Dahsyatnya Media dalam mengangkat figure atau tokoh seseorang untuk kemudian menjadi sosok yang begitu dikenal dan diperbincangkan diberbagai social media memang tidak bisa disangkal lagi, baik media social online, surat kabar dan terutama media Televisi yang benar-benar dirasakan keampuhannya. Media televisi boleh dibilang sebagai garda terdepan dalam mendongkrak popularitas seseorang. Selain Karena jangkauan yang luas , media televisi juga bisa menggambarkan artikulasi secara visual dari sosok objek pemberitaan, yang kemudian bisa dilihat dan disaksikan bukan hanya kalangan menengah atas, tapi juga masyarakat bawah (grass root). Pendek kata media televisi adalah ruang publik yang paling efektif untuk pembentukan citra seseorang menjadi sosok yang dikenal.

• [ENTRI KUMPULAN DATA]
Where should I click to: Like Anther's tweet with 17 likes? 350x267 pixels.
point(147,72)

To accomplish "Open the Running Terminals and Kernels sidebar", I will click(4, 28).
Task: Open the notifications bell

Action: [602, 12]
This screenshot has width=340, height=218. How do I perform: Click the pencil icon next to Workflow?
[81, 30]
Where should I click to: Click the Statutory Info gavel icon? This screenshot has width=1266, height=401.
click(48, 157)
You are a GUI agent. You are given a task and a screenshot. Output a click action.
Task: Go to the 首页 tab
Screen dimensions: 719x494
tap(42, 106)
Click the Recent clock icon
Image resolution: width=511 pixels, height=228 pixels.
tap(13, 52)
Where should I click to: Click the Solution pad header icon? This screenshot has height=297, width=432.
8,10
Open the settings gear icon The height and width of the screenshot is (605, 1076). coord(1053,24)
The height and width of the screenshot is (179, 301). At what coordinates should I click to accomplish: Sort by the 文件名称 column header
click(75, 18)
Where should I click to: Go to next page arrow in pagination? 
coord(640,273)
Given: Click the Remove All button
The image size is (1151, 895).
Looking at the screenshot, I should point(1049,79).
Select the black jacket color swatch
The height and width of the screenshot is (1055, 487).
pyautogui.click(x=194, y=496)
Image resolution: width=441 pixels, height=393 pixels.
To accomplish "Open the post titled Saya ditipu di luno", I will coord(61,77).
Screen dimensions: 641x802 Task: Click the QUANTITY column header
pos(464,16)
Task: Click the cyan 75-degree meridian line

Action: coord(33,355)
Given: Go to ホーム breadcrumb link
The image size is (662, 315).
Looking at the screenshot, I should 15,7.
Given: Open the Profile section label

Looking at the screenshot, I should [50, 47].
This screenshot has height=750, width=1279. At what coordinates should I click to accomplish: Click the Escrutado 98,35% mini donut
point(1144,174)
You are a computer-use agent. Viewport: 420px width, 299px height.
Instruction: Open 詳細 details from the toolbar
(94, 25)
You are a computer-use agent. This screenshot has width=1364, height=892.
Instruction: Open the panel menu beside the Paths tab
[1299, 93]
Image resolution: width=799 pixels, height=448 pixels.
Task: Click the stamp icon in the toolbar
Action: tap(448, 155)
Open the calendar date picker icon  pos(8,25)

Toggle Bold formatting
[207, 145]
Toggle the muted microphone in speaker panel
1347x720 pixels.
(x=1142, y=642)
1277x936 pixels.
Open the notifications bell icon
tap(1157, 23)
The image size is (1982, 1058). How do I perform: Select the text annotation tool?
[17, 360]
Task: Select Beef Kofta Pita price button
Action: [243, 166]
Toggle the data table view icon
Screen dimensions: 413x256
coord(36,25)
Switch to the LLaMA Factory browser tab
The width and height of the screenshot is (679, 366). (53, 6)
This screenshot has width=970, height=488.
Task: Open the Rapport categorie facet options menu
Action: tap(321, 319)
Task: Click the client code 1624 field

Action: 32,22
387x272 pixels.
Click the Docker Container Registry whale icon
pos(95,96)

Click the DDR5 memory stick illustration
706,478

• [DAFTAR TUGAS]
#1 Salin tanpa perubahan bagian teks tentang kekuatan media yang dibuka dengan kata-kata "Dahsyatnya Media dalam" dan ditutup dengan "sosok yang dikenal.".
#2 Tentukan apakah setiap pernyataan berikut sesuai dengan teks tentang kekuatan media, lalu jawab ya atau tidak disertai kutipan persis kata-kata penentunya dari teks: (a) Televisi disebut sebagai garda terdepan dalam mendongkrak popularitas seseorang. (b) Tayangan televisi hanya disaksikan oleh kalangan menengah atas. (c) Surat kabar disebut sebagai ruang publik paling efektif untuk pembentukan citra seseorang.
#3 Teruskan teks tentang kekuatan media mulai setelah kalimat terakhirnya.
Entri-entri ini diambil dari sumber yang berbeda.

• [HASIL]
#1
Dahsyatnya Media dalam mengangkat figure atau tokoh seseorang untuk kemudian menjadi sosok yang begitu dikenal dan diperbincangkan diberbagai social media memang tidak bisa disangkal lagi, baik media social online, surat kabar dan terutama media Televisi yang benar-benar dirasakan keampuhannya. Media televisi boleh dibilang sebagai garda terdepan dalam mendongkrak popularitas seseorang. Selain Karena jangkauan yang luas , media televisi juga bisa menggambarkan artikulasi secara visual dari sosok objek pemberitaan, yang kemudian bisa dilihat dan disaksikan bukan hanya kalangan menengah atas, tapi juga masyarakat bawah (grass root). Pendek kata media televisi adalah ruang publik yang paling efektif untuk pembentukan citra seseorang menjadi sosok yang dikenal.

#2
(a) Ya: "Media televisi boleh dibilang sebagai garda terdepan dalam mendongkrak popularitas seseorang."
(b) Tidak: "bukan hanya kalangan menengah atas, tapi juga masyarakat bawah (grass root)"
(c) Tidak: "media televisi adalah ruang publik yang paling efektif untuk pembentukan citra seseorang menjadi sosok yang dikenal"

#3
Pemberitan media televisi bisa dikemas dengan berbagai cara ; bisa melalui iklan regular yang biasa saja, bisa melalui spot berita yang intensif /masif terhadap objek yang dijadikan berita, atau bisa juga dengan membayar spot khusus pada acara2 di televisi. Dan satu lagi yang juga sering dipakai adalah dengan menyewa (membayar) kepada station TV untuk sering memunculkan pemberitaan sesuai objek berita yang dinegosiasikan, tentunya pemberitaannya diarahkan pada hal yang positip yang bisa mepenagruhi opini publik di masyarakat.Hal ini sudah menjadi rahasia umum bahwa media-media yang ada itu memang bisa dipengaruhi oleh para pemilik modal lain atau bisa juga pemilik modal dari yang mempunyai media itu sendiri. Tentunya tidak pada semua media atau tayangan , tetapi biasanya hanya dipilih pada tayangan2 tertentu terutama yang bersifat politis.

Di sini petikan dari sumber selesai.